Well, as you see, we have obtained an equation that characterizes a typical point on the desired plane, this is the plane equation as a locus that we were after.Now, consider the two ways I mentioned for making planes: from three points or from a point and a normal vector. We just went through the process of making the latter. Without going into much details let me show you right away that a given point in the plane characterized with three points has a more informative location. That is because such a plane not only would have an orientation determined by a normal vector, but also could we write down coordinates for any point on this plance along two axis vectors.

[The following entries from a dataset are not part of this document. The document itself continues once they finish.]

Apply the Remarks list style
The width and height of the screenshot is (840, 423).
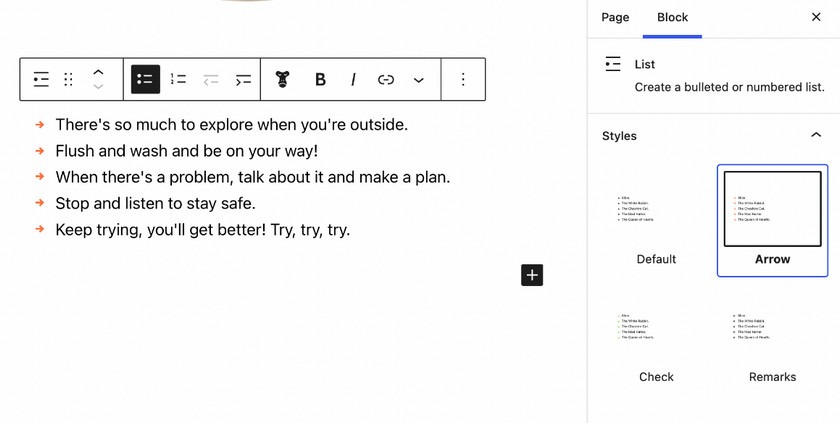[x=772, y=339]
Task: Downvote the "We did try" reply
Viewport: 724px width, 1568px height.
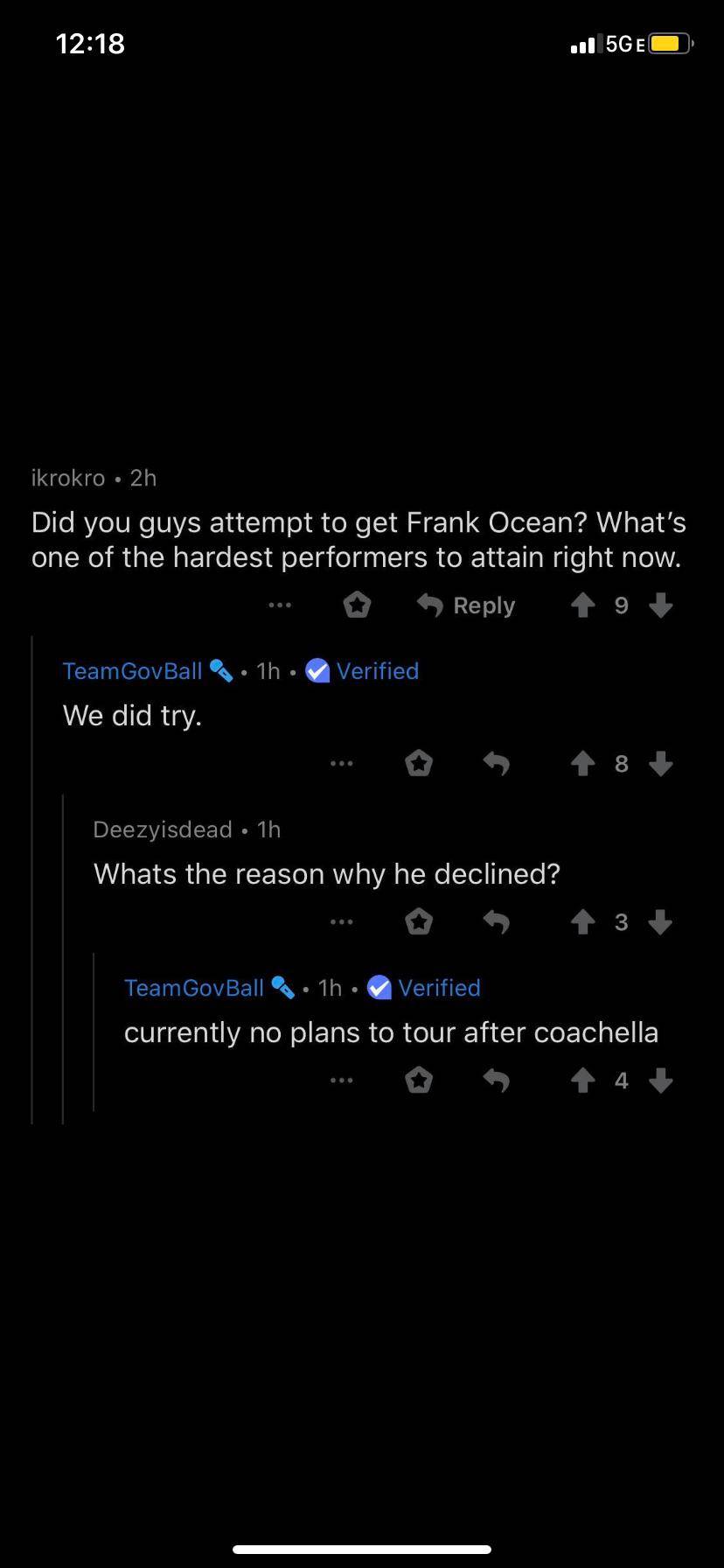Action: pyautogui.click(x=660, y=763)
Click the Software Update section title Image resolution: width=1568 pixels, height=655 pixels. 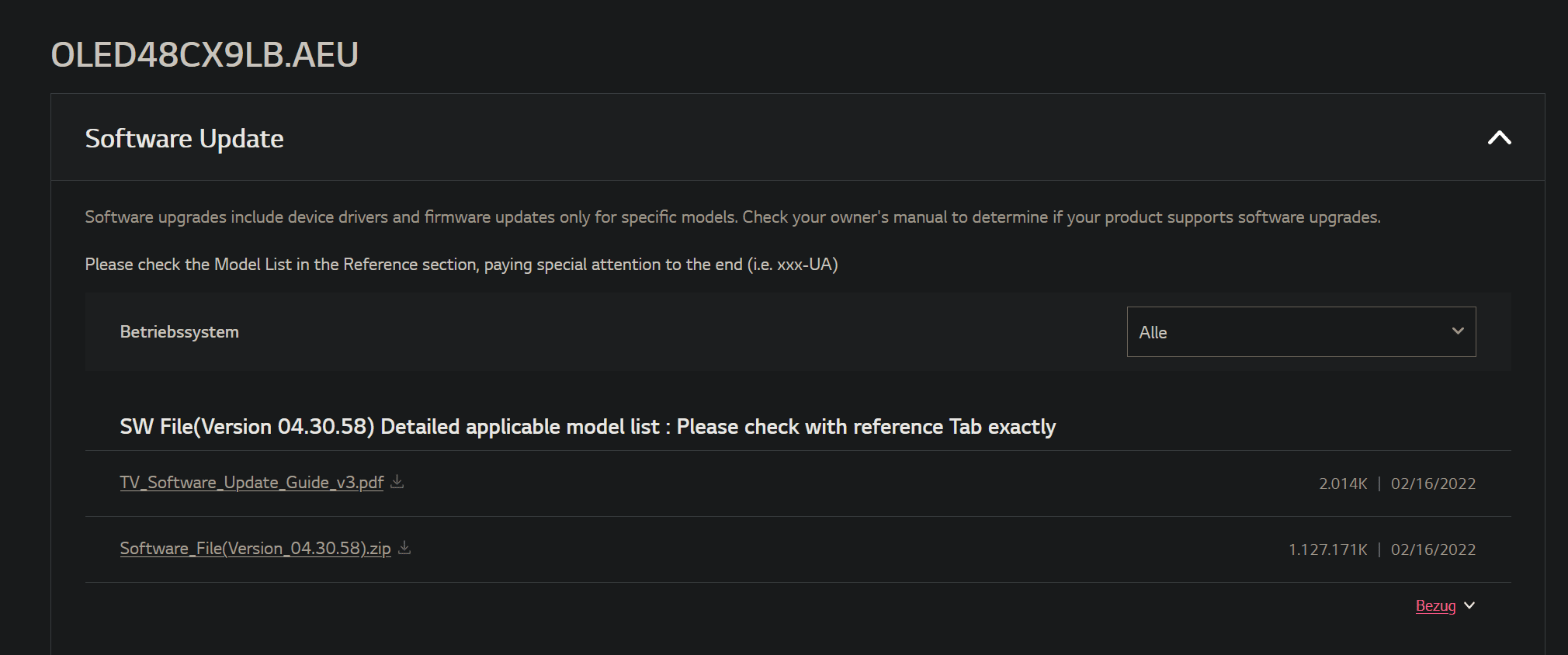(184, 139)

These axis vectors are not present in the plane we described mathematically so far.

Suppose we are given the three points $\mathbf{p}_0=[x_0,y_0,z_0]^T$, $\mathbf{p}_1=[x_1,y_1,z_1]^T$, and $\mathbf{p}_2=[x_2,y_2,z_2]^T$, and that it is desired to find the plane equation passing through these points. One way to think about this is to find a cross-product of two vectors $\mathbf{u}=\mathbf{p}_1-\mathbf{p}_0$ and $\mathbf{v}=\mathbf{p}_2-\mathbf{p}_0$, consider it as a normal vector and do the rest as we did before, but in doing so we shall loose some information regarding the axes of the plane in question. Instead, we can describe a typical on this plane as a linear combination of the two vectors $\mathbf{u}$ and $\mathbf{v}$:

$$ \begin{equation} \mathbf{p}=\mathbf{p}_0+s\mathbf{u}+t\mathbf{v} \end{equation} $$ where $s$ and $t$ are two scalar parameters determining the location of the typical point $\mathbf{p}$ unambiguously, provided the cross-product of the two vectors is not zero. This is why such vectors are said to have a span, i.e. a region of four quadrants, each of which looks like a rhombus/diamond. Again, there is a necessary and sufficient condition about vectors in 3D that two vectors are perfectly-aligned/parallel (but not necessarily of the same length) if and only if their cross-product is zero, in which case they cannot span any 2-dimensional plane region in 3D.